#### YOUR GOAL
Please write out the lines of the data exactly, beginning with the first and ending with the line containing "roadside assistance (1050, 1399)"; leave the pictures behind.

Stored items
=== Section Start ===
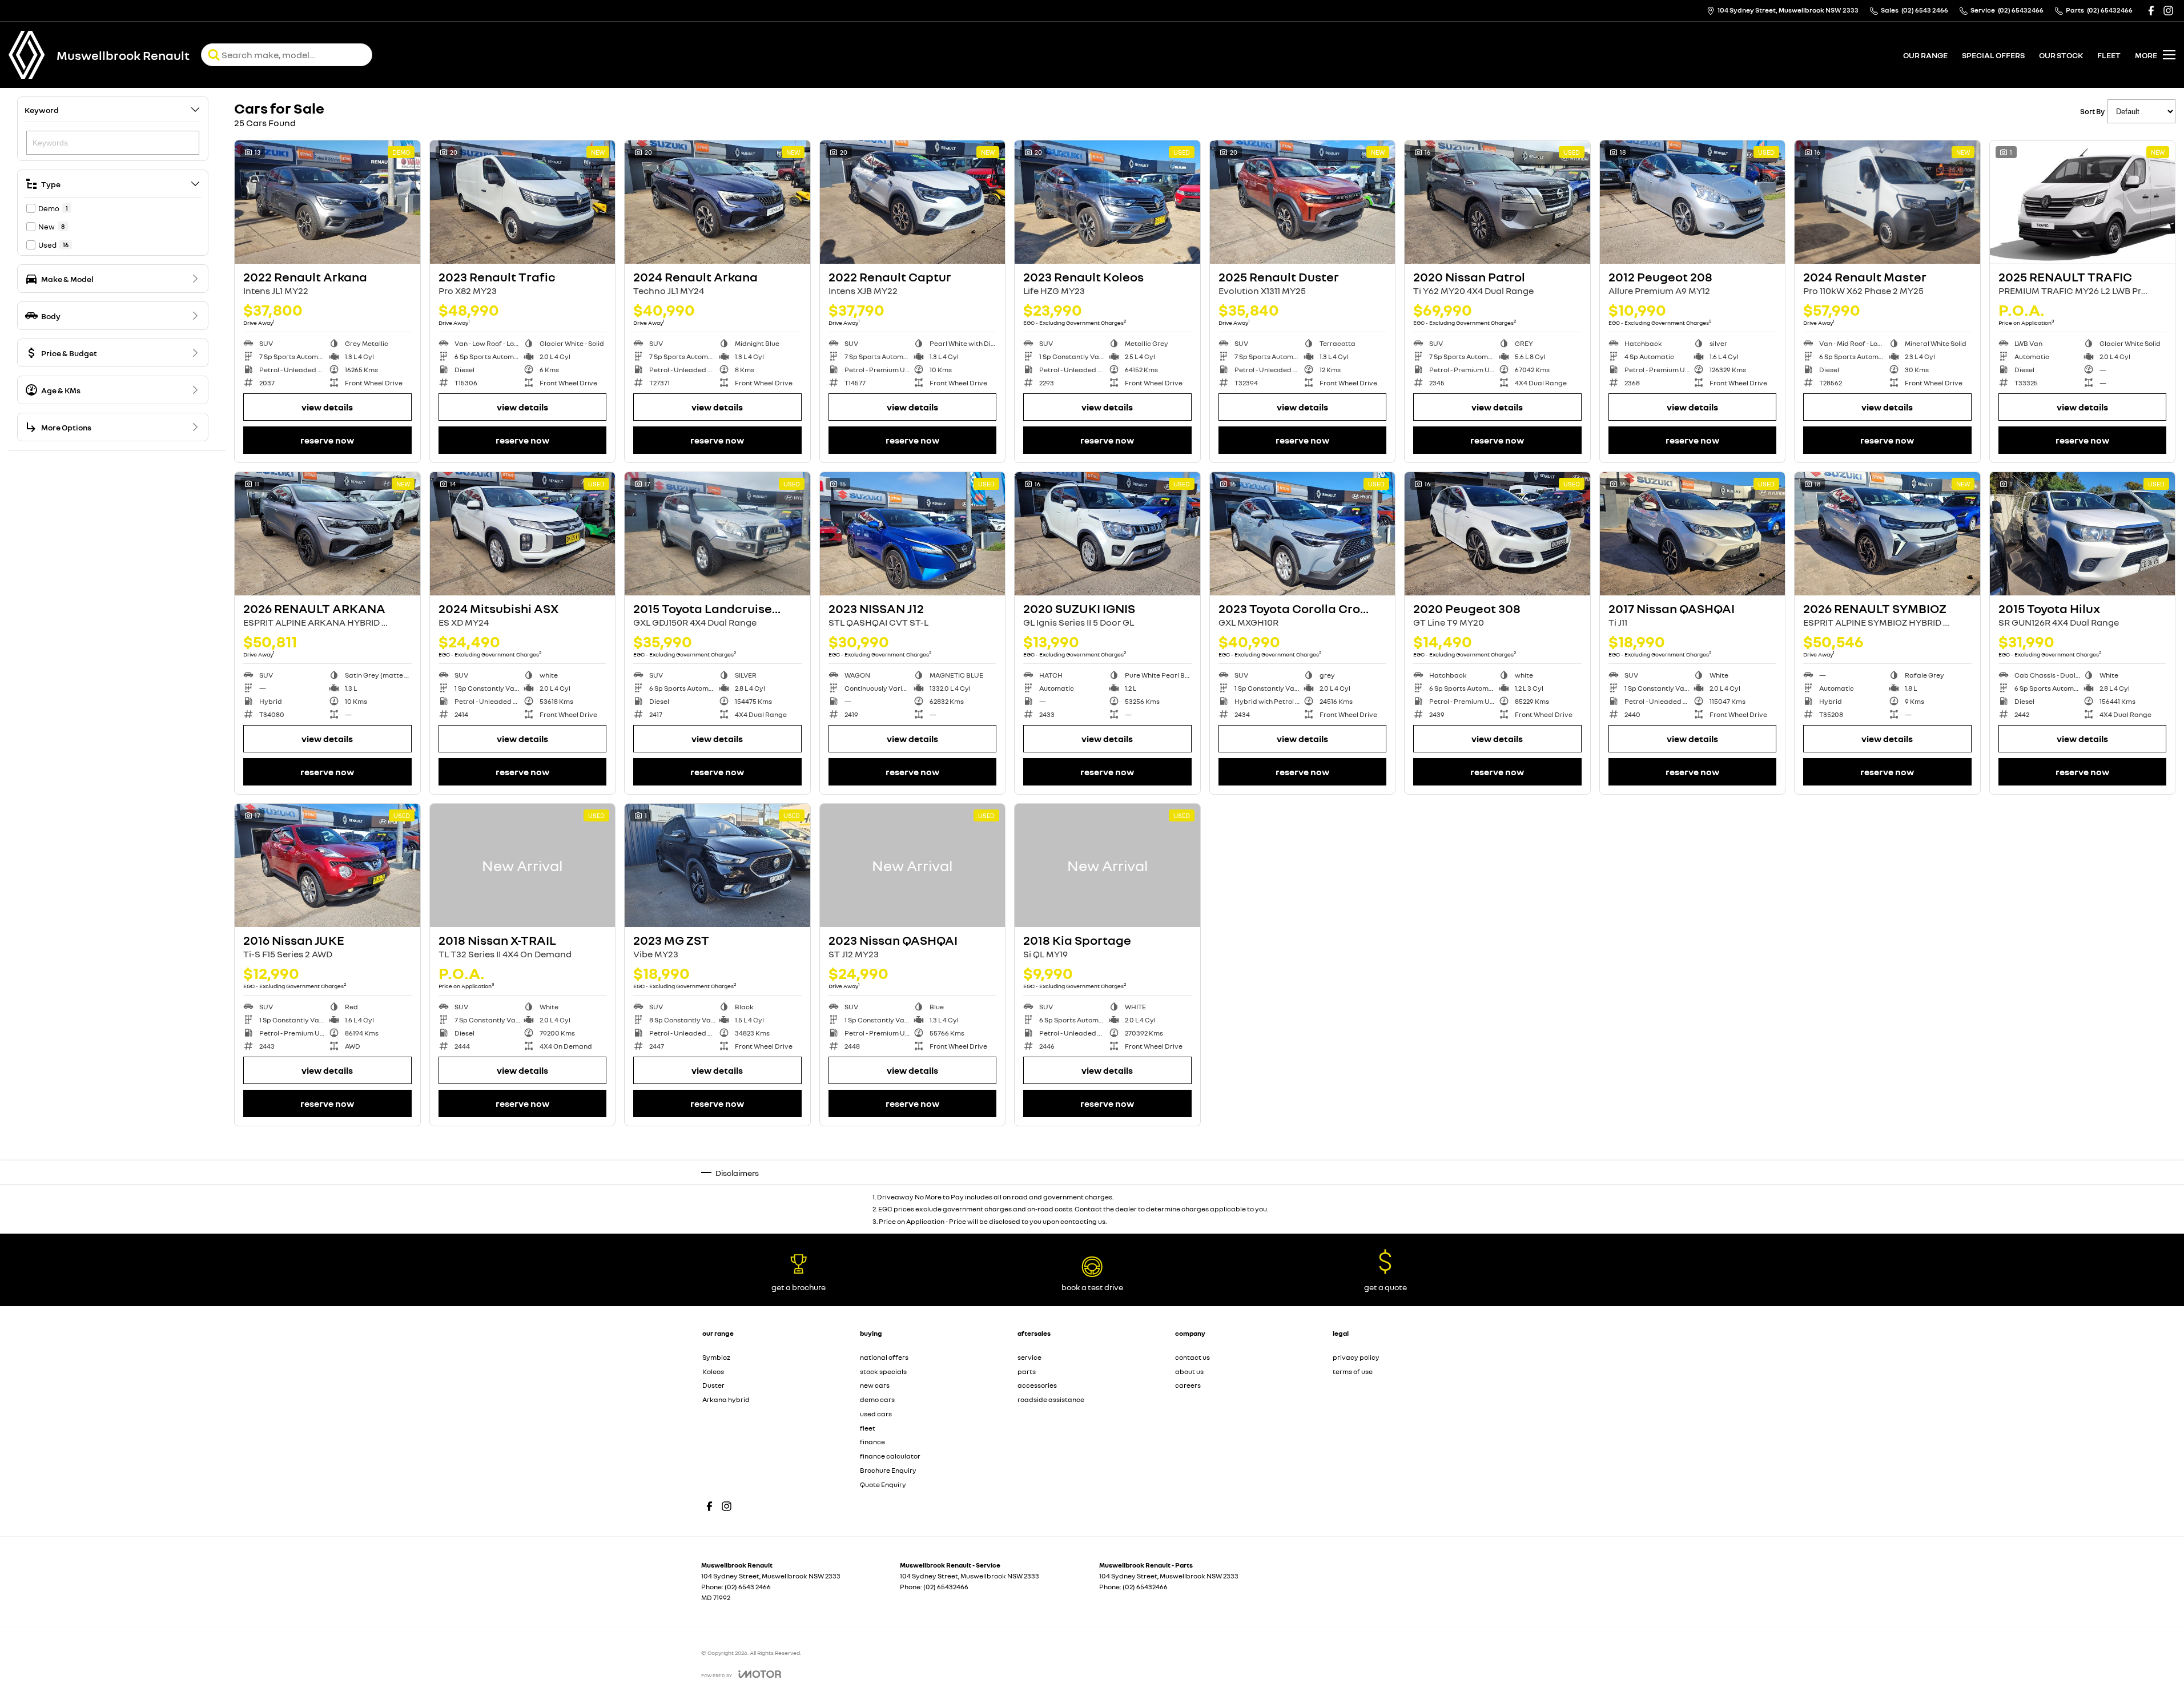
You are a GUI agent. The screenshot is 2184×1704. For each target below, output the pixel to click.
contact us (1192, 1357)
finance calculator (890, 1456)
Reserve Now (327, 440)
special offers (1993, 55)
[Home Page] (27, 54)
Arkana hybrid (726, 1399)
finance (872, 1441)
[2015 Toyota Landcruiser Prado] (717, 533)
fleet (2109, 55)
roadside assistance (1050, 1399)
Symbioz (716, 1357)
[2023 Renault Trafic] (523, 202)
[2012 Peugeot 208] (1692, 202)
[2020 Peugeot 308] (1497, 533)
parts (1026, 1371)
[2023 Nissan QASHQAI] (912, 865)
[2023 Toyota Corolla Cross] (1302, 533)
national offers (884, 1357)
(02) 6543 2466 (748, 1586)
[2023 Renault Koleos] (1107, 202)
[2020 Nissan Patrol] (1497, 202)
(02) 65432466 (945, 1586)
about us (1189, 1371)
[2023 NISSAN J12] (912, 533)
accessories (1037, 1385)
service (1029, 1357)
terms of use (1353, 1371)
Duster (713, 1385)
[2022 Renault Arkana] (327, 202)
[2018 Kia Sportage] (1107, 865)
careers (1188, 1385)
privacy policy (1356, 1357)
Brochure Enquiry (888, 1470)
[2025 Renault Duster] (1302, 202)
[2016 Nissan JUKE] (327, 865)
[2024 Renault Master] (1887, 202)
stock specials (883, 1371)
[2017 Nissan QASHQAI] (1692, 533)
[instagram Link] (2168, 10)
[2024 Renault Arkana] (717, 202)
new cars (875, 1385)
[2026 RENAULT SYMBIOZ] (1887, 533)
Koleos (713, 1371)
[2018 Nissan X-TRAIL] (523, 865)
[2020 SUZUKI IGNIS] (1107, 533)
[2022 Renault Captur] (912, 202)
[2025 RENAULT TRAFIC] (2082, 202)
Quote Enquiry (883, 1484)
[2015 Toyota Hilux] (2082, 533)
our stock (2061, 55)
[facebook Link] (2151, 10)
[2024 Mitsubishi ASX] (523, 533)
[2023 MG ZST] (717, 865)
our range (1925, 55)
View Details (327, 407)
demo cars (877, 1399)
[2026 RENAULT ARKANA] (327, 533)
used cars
=== Section End ===
#### EXPECTED OUTPUT
You are a GUI agent. The screenshot is 2184×1704. For each target below, output the pixel to click.
contact us (1192, 1357)
finance calculator (890, 1456)
Reserve Now (327, 440)
special offers (1993, 55)
[Home Page] (27, 54)
Arkana hybrid (726, 1399)
finance (872, 1441)
[2015 Toyota Landcruiser Prado] (717, 533)
fleet (2109, 55)
roadside assistance (1050, 1399)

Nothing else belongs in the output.